### Exercise
In full and without change, transcribe the records below.

### Entries shown

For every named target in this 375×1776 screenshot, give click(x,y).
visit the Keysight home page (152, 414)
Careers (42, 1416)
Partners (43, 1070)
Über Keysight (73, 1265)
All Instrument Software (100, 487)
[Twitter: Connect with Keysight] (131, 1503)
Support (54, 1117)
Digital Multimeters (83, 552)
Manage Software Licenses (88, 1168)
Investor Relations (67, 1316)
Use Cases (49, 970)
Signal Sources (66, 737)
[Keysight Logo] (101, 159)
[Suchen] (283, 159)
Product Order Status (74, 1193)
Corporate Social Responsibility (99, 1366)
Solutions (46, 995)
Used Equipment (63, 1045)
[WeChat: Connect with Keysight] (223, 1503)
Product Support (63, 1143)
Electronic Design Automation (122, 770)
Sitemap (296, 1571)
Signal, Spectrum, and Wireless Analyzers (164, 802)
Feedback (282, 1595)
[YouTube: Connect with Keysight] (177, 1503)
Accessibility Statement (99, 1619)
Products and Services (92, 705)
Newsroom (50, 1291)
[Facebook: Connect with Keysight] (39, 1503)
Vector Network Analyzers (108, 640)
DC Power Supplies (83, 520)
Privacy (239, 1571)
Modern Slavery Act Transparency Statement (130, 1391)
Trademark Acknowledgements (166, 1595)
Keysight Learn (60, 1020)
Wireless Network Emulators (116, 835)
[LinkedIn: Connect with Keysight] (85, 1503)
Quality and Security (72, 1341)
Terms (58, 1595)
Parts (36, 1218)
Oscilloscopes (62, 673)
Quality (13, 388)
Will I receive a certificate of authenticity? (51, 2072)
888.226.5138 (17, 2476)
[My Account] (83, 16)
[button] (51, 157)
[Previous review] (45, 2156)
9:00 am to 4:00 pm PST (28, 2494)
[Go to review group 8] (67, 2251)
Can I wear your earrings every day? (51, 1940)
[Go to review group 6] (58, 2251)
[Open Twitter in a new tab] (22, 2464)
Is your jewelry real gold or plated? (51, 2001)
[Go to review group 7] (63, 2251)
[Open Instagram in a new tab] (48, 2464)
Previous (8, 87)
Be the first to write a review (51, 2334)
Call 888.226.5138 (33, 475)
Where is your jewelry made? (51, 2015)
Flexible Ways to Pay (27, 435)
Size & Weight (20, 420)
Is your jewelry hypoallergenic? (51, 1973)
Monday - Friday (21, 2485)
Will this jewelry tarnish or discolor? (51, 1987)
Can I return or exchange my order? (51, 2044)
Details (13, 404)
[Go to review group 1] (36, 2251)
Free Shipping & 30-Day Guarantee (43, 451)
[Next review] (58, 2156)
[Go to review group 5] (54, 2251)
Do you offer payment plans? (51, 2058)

### Final answer
For every named target in this 375×1776 screenshot, give click(x,y).
visit the Keysight home page (152, 414)
Careers (42, 1416)
Partners (43, 1070)
Über Keysight (73, 1265)
All Instrument Software (100, 487)
[Twitter: Connect with Keysight] (131, 1503)
Support (54, 1117)
Digital Multimeters (83, 552)
Manage Software Licenses (88, 1168)
Investor Relations (67, 1316)
Use Cases (49, 970)
Signal Sources (66, 737)
[Keysight Logo] (101, 159)
[Suchen] (283, 159)
Product Order Status (74, 1193)
Corporate Social Responsibility (99, 1366)
Solutions (46, 995)
Used Equipment (63, 1045)
[WeChat: Connect with Keysight] (223, 1503)
Product Support (63, 1143)
Electronic Design Automation (122, 770)
Sitemap (296, 1571)
Signal, Spectrum, and Wireless Analyzers (164, 802)
Feedback (282, 1595)
[YouTube: Connect with Keysight] (177, 1503)
Accessibility Statement (99, 1619)
Products and Services (92, 705)
Newsroom (50, 1291)
[Facebook: Connect with Keysight] (39, 1503)
Vector Network Analyzers (108, 640)
DC Power Supplies (83, 520)
Privacy (239, 1571)
Modern Slavery Act Transparency Statement (130, 1391)
Trademark Acknowledgements (166, 1595)
Keysight Learn (60, 1020)
Wireless Network Emulators (116, 835)
[LinkedIn: Connect with Keysight] (85, 1503)
Quality and Security (72, 1341)
Terms (58, 1595)
Parts (36, 1218)
Oscilloscopes (62, 673)
Quality (13, 388)
Will I receive a certificate of authenticity? (51, 2072)
888.226.5138 (17, 2476)
[My Account] (83, 16)
[button] (51, 157)
[Previous review] (45, 2156)
9:00 am to 4:00 pm PST (28, 2494)
[Go to review group 8] (67, 2251)
Can I wear your earrings every day? (51, 1940)
[Go to review group 6] (58, 2251)
[Open Twitter in a new tab] (22, 2464)
Is your jewelry real gold or plated? (51, 2001)
[Go to review group 7] (63, 2251)
[Open Instagram in a new tab] (48, 2464)
Previous (8, 87)
Be the first to write a review (51, 2334)
Call 888.226.5138 (33, 475)
Where is your jewelry made? (51, 2015)
Flexible Ways to Pay (27, 435)
Size & Weight (20, 420)
Is your jewelry hypoallergenic? (51, 1973)
Monday - Friday (21, 2485)
Will this jewelry tarnish or discolor? (51, 1987)
Can I return or exchange my order? (51, 2044)
Details (13, 404)
[Go to review group 1] (36, 2251)
Free Shipping & 30-Day Guarantee (43, 451)
[Next review] (58, 2156)
[Go to review group 5] (54, 2251)
Do you offer payment plans? (51, 2058)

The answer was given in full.